Searching Audit Logs Using Falco

Most users rely on jq to search audit logs, but Sysdig developer Mark Stemm states that the Falco tool is “the easy way” to search audit logs and is more user-friendly. If you are interested in Falco, you can view his intro talk here.

Components of Audit Logging

There are two components that handle the configuration of audit logging. First is the Audit Policy which controls which events get logged. The second component is Audit Backend which handles the persisting of audit events to an external storage. Let’s look at both components in more detail.

Audit Policy

The audit policy defines the configuration of audit logging. It controls which events go into the audit stream. The audit policy is defined in a YAML file, in which you can stipulate for every type of event as to whether it gets logged and at what level.

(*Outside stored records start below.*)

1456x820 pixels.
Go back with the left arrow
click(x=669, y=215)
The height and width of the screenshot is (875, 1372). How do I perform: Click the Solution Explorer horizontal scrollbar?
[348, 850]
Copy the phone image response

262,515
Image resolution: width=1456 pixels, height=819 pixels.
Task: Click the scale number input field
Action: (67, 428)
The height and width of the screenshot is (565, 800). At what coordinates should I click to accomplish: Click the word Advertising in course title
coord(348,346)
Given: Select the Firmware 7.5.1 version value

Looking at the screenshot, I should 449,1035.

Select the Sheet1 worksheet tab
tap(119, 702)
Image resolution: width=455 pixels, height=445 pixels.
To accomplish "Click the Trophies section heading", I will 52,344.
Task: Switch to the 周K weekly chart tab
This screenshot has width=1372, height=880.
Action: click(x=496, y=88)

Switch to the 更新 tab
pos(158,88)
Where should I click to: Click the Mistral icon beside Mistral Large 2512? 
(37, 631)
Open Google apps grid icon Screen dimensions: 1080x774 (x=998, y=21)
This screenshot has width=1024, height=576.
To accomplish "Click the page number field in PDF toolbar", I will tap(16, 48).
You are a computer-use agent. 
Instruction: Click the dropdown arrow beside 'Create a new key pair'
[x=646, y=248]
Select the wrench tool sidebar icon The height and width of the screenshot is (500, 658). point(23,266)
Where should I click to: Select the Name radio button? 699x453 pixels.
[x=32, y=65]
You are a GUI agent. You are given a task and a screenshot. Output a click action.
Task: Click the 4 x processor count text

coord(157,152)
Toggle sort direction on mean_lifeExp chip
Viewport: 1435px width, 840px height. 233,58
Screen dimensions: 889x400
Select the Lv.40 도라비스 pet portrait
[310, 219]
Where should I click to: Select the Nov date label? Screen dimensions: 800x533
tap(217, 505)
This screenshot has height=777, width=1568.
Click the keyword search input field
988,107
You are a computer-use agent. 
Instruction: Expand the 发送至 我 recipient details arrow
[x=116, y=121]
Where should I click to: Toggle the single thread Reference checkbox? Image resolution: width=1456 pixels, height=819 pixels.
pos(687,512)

Here is an example of an audit policy YAML file:

apiVersion: audit.k8s.io/v1 # This is required.
kind: Policy
# Don't generate audit events for all requests in RequestReceived stage.
omitStages:
  - "RequestReceived"
rules:
  # Log pod changes at RequestResponse level
  - level: RequestResponse
    resources:
    - group: ""
      # Resource "pods" doesn't match requests to any subresource of pods,
      # which is consistent with the RBAC policy.
      resources: ["pods"]
  # Log "pods/log", "pods/status" at Metadata level
  - level: Metadata
    resources:
    - group: ""
      resources: ["pods/log", "pods/status"]

  # Don't log requests to a configmap called "controller-leader"
  - level: None
    resources:
    - group: ""
      resources: ["configmaps"]
      resourceNames: ["controller-leader"]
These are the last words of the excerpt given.